Turning first to the chapter entitled “Handling Clients,” I found some interesting and sage advice right away. Freund asks what do you do when a client calls and wants to be counseled whether her company can legally do something. In the simplest terms, if a client asks you the sum of 2 + 2, do you automatically say 4? Or should we be concerned with what the client wants to hear? Would she prefer to hear 5?

Recognizing this sounds like ethical blasphemy, Freund rushes to explain himself:

“Now before you round up a posse to haul me before the bar association, let me hasten to add that the reason for desiring this knowledge is not . . . that it can or should affect the substance of your answer or reaction, where a legal issue or some other objective manifestation of your views is concerned. You’re not worth your salt as a lawyer if you provide phony answers to please a client. You have to call ‘em as you see ‘em, no matter what the consequences: it may be painful at the time, but in the long run your client will respect you for this and value your advice all the more.

On the other hand, knowing how the client wants to come out can be very important to you in deciding on the manner in which you reply–the style, as contrasted with the substance–and on shaping any practical advice you might offer.” (151-152)

Freund offers a couple of good illustrations, hypos if you will, to make his point. In the first, you are called by a client CEO who immediately announces you are on speaker phone and in the room with him is an “Employee.” CEO wants to know whether the company can issue the Employee shares of stock which the Employee will pay for with promissory notes.

While the law either allows or doesn’t allow the company to issue shares to an Employee to be paid for with promissory notes (I have no friggin’ clue), Freund points out that “the way that you handle the question can be influenced significantly by whether . . . (CEO) actually wants to issue . . . (Employee) some stock for notes, or whether . . . (he)’s just going through a charade–using you as a whipping boy–for the benefit of . . . (Employee).” (152)

What do you do?
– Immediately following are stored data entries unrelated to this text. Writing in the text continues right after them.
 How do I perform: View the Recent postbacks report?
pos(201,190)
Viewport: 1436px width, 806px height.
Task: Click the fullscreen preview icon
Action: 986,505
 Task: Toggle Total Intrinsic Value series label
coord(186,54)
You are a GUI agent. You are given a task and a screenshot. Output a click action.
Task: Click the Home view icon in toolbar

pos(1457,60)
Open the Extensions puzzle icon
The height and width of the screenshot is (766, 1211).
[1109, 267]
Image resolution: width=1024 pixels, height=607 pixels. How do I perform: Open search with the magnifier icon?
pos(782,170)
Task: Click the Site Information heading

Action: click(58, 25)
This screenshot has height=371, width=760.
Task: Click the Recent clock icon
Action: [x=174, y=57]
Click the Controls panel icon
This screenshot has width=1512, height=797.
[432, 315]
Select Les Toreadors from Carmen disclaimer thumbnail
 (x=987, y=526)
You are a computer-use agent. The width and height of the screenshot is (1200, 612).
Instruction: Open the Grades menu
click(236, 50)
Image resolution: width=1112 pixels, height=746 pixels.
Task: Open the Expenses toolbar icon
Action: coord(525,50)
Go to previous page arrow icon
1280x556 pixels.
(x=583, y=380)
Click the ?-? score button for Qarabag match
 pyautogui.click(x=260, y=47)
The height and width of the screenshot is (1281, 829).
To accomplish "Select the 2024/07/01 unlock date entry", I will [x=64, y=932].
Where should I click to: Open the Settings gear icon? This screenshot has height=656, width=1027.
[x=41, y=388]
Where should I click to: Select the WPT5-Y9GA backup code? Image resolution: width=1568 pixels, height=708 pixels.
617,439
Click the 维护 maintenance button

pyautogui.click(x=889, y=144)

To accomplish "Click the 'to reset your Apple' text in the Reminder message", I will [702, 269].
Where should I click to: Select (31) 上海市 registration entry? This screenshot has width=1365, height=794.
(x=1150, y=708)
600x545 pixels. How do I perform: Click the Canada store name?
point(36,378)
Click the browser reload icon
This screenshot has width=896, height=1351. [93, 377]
Freund suggests you try to ascertain what client CEO really wants to hear before you begin providing advice (assuming, unlike me, you could answer this query on the fly). Freund concedes it may not be easy to determine CEO’s angle:

“By the way, ascertaining . . . (CEO)’s real interest here may not be so easy–and tomorrow, you should let him know what an uncomfortable position he put you in, with a warning against future repetitions. For openers, don’t answer right away. Get . . . (CEO) talking; he’s likely to drop a clue (such as, ‘I told (Employee) this was a very difficult thing for a public company to do . . .’), which you can then pick up on.” (152)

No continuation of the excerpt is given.